Exercise: Convert the data below, from the line containing "You are a computer-use" through the end of the data, into a Markdown table with the columns Row and Text. Give each line its own numbered row and skip any blank lines.
Start of Data shown
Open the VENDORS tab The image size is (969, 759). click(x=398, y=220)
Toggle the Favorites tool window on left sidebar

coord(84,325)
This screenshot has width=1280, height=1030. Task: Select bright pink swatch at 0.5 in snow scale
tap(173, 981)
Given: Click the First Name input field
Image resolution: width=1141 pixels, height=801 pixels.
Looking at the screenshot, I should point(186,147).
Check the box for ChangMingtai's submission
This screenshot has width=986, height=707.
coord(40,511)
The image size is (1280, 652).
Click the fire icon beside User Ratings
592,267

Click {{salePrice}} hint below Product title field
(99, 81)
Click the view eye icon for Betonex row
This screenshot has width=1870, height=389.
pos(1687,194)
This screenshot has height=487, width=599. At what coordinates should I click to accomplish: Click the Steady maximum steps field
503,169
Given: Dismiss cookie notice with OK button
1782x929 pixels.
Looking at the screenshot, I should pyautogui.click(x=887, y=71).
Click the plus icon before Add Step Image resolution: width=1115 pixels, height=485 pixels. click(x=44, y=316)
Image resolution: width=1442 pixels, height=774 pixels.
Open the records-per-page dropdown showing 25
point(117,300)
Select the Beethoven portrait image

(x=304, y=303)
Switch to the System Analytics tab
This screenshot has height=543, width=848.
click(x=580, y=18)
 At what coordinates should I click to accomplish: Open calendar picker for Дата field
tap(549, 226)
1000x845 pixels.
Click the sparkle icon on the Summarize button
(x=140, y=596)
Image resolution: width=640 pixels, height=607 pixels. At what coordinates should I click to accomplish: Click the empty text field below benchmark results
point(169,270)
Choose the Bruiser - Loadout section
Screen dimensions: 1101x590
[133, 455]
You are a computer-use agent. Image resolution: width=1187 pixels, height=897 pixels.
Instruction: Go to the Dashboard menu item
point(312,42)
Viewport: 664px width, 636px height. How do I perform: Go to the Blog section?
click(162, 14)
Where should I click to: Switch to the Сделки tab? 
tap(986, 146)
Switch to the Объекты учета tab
End of Data shown
Solution for this problem:
| Row | Text |
|---|---|
| 1 | You are a computer-use agent. Image resolution: width=1187 pixels, height=897 pixels. |
| 2 | Instruction: Go to the Dashboard menu item |
| 3 | point(312,42) |
| 4 | Viewport: 664px width, 636px height. How do I perform: Go to the Blog section? |
| 5 | click(162, 14) |
| 6 | Where should I click to: Switch to the Сделки tab?  |
| 7 | tap(986, 146) |
| 8 | Switch to the Объекты учета tab |